• **Supplied passage**
######
Then I went to their house yesterday and in the middle of the afternoon they were both drinking. I could also tell that it wasn't there first :confused:!

Ok, I feel like I am rambling now! I am sorry but grateful to anyone who has stuck with this and read it through!

Finally, I did exactly what i know is WRONG and I corrected my mum on something she was saying the other day. She looked me straight in the eye and said "well if I am that F...ING wrong I might as well throw myself under a car".

You can see why I am at the end of my rope.

Jxx
 

Bunpoots

Volunteer Host
Apr 1, 2016
7,356
0
Nottinghamshire
I just wanted to let you know I've read your post and I understand your frustration!!!

Sorry that I can't think of any solutions if your parents won't accept help.

I had times with my dad when I just had to walk away before my head exploded!!!
 

marionq

Registered User
Apr 24, 2013
6,449
0
Scotland
I am sure you are worried about a lot of things with them but if they are muddling along without harming anyone else or being an immediate danger to themselves then ...... Social services will not want to know unless there is a crisis or they are asking for help.
######
• **Study questions**
A – Does each statement agree with the forum thread: (i) Bunpoots is listed as a Volunteer Host; (ii) marionq's location is given as Nottinghamshire; (iii) Bunpoots offers solutions for parents who refuse help? Answer yes or no for each, quoting the deciding words.
B – Could you pick up the forum thread about the drinking parents right after its last sentence and keep writing?

Stored data:
######
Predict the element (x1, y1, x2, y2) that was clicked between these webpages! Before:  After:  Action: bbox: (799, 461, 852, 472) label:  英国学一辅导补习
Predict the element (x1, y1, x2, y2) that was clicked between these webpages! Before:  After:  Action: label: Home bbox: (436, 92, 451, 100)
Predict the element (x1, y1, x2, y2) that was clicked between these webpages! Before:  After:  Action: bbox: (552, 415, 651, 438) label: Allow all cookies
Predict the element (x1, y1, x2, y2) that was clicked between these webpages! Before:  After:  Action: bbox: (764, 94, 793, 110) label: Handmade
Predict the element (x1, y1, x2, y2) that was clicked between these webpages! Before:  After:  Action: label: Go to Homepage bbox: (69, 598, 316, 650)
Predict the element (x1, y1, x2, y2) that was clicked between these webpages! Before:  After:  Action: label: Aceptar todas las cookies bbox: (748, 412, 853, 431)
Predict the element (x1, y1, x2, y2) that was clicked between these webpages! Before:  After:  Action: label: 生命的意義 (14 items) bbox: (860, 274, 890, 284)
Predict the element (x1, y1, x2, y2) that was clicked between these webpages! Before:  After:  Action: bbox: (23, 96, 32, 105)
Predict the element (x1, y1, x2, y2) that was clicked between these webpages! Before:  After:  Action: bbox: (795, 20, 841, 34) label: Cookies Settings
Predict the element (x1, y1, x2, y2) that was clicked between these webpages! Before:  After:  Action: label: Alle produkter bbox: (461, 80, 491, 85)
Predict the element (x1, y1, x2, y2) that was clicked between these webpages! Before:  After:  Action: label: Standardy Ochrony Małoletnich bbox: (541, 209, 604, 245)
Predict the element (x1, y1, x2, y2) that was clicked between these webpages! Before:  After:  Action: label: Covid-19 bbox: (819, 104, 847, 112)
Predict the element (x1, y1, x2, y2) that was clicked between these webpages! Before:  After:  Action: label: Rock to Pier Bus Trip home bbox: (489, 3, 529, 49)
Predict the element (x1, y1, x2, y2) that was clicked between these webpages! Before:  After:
######
• **Responses to the exercise**
A –
(i) Yes: "Volunteer Host"
(ii) No: "Scotland"
(iii) No: "Sorry that I can't think of any solutions if your parents won't accept help."

B –
It is hard but sometimes you have to step back and let life happen.
 

JoannePat

Registered User
Jan 24, 2019
212
0
thank you @Bunpoots and @marionq it is all so frustrating. @Bunpoots I am exactly the same at the moment, I walk away and keep telling my self @marionq that i have to let them just carry on as they aren't hurting anyone, but I am afraid that they are hurting themselves. My dad takes heart medicine and one minute he tells me he takes them, but then on Sunday he told me he hasn't taken them since November! I just don't know what to believe................:mad:

Also, I am their only family. I have an extremely supportive husband (thank goodness), but at the end of the day, i just want to scream!!!
 

Sirena

Registered User
Feb 27, 2018
2,331
0
I know you feel you should be doing something, but with this disease there are many points where you cannot help, and as Marion says you just have to let life happen. It is quite common to refuse to have 'strangers' in the house, partly because they believe they are coping fine, and partly (I suspect) because they don't want an outsider seeing them struggle.

Re your mother's eating problems, do you mean she was struggling with actually eating, or was struggling with using cutlery?

The one thing you may be able to do is get the LPAs sorted out. Would it help if you said the solicitor was coming to do them for all of you - you and your husband included? Then it would not seem to be a comment on their own current lack of ability, just something being done 'in case'.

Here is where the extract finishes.